In the UK they are not that easy to find for sale - you can find them but you won't have much choice. Price is usually higher than average. Look on the web for Irish Draught Horse Society site - there is one British and one Irish site.

DiDi's temperament is exceptional - you can get right in close to this girl without fear or hesitation. She'll not hurt you. My DiDi is a good looking, powerful, fast, intelligent, forward going, sensitive mare who can twist me round her front feet. She is up to any weight of rider, despite her relatively small size by European standards. However she is a touch skittish and she needs to feel confident in her rider - she is not a novice ride.

She has a broad back, a big butt and a deep chest but she'll go, when asked, "on the bit" and is never on the forehand. You merely have to think it and she knows instantly what you were thinking. She is a crafty Irish huzzy - and that in a way is a compliment. 

If you know what you are doing with horses then buy one - providing you get the impression that the horse likes you as much as you like the look of it.

Traditionally one of Ireland's biggest exports have been horses. They do well at both flat and jump racing. Look up on the internet "The Grand National" and you'll find a long list of Irish bred winners of what arguably the world's most arduous race.

What more can I write?

Barry G

PS If you search for "DiDi" , then you'll find her name mentioned in posts I have written.


----------



## Lobelia Overhill (Nov 3, 2009)

I would love to have an ID but I couldn't find one for sale here that wasn't a pregnant mare, a mare with a foal at foot, or a very expensive gelding


----------



## MIEventer (Feb 15, 2009)

The barn I am now boarding at breeds them, but they are not registered, nor inspected or part of the RID programing.

I have a question though - are there 3 types of Irish Horses?

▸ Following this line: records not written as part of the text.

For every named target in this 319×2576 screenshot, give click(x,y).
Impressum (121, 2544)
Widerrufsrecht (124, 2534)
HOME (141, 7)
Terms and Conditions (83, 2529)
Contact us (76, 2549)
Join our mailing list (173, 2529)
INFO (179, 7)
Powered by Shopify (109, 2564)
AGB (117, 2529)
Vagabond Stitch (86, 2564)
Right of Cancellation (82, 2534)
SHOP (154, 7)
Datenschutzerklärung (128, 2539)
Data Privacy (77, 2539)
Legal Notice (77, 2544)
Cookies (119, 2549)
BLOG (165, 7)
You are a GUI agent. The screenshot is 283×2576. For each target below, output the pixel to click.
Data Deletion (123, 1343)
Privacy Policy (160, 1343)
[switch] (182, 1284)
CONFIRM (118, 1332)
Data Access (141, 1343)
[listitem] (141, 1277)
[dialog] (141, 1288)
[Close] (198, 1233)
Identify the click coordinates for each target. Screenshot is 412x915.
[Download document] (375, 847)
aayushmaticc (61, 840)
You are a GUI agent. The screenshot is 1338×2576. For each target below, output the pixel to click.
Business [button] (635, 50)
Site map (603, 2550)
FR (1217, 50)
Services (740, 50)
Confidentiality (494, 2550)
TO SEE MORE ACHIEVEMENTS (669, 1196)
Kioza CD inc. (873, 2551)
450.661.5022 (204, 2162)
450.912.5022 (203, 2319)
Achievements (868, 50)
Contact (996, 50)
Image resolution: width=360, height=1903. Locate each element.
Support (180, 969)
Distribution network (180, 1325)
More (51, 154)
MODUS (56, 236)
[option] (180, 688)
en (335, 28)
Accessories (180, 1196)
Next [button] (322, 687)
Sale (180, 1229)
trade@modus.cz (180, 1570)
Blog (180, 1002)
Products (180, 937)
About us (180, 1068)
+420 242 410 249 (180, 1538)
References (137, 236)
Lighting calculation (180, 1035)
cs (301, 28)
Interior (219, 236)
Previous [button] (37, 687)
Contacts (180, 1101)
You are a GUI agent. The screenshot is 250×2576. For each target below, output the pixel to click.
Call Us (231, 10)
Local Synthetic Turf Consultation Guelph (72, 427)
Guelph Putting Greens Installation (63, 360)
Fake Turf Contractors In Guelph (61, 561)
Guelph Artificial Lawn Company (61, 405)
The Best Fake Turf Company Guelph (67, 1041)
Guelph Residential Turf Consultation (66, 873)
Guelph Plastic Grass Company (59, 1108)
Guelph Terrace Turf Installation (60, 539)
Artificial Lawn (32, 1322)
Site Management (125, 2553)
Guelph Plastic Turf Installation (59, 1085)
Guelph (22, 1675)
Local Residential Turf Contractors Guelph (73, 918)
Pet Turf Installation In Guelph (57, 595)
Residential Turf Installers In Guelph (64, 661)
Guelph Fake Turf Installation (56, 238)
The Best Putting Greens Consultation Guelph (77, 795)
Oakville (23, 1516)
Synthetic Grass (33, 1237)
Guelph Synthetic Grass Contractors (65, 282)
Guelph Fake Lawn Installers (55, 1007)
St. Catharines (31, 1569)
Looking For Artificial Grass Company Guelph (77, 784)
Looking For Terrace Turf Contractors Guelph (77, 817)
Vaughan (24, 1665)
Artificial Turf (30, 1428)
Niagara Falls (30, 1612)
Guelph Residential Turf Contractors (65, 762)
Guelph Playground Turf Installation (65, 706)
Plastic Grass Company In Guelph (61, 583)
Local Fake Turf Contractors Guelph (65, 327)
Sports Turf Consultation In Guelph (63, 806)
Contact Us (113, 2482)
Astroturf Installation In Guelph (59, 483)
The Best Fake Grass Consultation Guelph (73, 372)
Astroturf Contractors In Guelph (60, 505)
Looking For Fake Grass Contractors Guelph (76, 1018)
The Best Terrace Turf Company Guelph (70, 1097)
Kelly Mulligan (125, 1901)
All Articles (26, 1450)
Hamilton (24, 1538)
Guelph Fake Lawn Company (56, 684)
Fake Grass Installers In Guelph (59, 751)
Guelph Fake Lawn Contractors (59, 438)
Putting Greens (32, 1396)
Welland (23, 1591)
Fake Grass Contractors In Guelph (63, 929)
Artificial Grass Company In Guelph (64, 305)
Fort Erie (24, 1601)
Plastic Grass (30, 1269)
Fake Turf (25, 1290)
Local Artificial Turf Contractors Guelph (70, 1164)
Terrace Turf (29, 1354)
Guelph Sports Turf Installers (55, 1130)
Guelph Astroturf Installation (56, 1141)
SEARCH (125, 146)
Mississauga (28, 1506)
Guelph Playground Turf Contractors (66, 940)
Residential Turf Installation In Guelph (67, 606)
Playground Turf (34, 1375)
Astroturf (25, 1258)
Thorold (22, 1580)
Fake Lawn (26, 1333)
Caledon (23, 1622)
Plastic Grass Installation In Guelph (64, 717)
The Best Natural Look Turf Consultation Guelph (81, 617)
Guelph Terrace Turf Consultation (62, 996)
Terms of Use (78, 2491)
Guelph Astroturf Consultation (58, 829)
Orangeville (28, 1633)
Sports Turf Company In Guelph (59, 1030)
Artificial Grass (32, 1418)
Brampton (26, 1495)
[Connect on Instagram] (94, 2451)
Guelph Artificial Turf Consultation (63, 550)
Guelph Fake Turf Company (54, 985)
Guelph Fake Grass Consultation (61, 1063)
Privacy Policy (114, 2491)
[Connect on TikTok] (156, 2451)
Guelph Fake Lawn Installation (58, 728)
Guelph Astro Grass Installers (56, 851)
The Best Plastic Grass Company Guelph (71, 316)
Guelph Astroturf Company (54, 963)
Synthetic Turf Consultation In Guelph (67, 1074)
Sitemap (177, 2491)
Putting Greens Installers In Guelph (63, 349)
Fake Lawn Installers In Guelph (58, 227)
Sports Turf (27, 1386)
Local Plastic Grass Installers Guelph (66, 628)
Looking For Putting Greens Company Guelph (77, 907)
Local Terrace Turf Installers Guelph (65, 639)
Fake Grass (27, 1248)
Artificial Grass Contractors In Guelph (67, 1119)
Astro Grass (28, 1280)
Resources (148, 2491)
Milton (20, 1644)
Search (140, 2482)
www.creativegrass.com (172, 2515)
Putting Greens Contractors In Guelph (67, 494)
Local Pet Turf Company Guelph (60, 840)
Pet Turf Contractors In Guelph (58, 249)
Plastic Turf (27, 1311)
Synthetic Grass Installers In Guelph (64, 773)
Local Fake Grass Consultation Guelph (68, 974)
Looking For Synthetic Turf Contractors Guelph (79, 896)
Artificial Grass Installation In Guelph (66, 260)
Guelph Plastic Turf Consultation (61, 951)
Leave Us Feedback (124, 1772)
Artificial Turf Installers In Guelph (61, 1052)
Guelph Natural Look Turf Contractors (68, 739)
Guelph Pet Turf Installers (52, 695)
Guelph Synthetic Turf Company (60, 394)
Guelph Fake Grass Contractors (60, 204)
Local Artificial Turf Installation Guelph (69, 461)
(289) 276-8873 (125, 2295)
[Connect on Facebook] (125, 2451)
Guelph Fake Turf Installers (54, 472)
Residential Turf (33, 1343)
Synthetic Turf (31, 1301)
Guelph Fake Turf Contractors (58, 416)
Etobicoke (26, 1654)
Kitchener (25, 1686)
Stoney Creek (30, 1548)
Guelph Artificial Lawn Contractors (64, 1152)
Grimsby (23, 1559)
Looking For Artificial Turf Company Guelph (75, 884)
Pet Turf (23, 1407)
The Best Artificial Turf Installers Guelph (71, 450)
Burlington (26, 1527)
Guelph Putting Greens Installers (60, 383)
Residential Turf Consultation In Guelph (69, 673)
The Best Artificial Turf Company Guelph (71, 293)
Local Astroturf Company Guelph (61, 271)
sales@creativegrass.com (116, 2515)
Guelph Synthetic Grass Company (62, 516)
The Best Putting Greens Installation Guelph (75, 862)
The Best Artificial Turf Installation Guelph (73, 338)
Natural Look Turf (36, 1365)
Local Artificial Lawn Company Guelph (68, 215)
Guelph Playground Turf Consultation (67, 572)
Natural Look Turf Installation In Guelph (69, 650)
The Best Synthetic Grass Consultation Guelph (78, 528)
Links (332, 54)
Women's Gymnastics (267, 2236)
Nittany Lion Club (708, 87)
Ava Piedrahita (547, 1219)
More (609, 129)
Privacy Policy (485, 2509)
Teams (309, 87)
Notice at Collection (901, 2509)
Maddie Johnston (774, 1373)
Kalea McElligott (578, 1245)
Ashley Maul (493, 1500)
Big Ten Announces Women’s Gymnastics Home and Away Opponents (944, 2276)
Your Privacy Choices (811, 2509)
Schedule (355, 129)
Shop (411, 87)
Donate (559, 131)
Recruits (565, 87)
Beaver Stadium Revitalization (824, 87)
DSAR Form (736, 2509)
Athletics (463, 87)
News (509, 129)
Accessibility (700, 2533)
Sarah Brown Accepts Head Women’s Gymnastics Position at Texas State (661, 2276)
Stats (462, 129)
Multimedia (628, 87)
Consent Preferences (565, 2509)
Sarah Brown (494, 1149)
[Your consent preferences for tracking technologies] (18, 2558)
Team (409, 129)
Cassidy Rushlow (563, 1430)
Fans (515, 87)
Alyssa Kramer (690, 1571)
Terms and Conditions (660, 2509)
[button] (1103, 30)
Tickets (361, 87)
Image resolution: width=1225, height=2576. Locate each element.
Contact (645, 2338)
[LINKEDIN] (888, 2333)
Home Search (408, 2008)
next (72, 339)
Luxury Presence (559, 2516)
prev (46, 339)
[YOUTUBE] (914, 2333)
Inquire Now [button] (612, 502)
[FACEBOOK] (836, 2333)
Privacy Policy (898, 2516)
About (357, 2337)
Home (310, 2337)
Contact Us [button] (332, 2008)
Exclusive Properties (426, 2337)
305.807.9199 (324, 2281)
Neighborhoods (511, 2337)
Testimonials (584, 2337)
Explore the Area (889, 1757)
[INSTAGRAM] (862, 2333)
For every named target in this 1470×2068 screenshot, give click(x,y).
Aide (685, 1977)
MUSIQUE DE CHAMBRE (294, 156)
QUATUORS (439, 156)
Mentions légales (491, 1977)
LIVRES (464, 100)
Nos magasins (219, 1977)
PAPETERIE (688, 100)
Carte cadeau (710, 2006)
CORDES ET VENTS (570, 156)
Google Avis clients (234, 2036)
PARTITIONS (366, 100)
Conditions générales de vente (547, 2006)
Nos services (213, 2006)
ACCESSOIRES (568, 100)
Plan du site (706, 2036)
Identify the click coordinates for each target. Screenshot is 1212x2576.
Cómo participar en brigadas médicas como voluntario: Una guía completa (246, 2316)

Meaning, Irish Draught *Being full draft*
Irish Sport Horse *Being 3/4 TB and 1/4 Irish Draught*

And I heard of the Irish Hunter, and I was told that the Irish Hunter is 1/2 TB and 1/2 Irish Draught. Is this true?


----------



## xxBarry Godden (Jul 17, 2009)

Rural Ireland is not a place to go looking for formality.
Until recently the passport system was not enforced and a horse was judged by what you saw, felt and watched.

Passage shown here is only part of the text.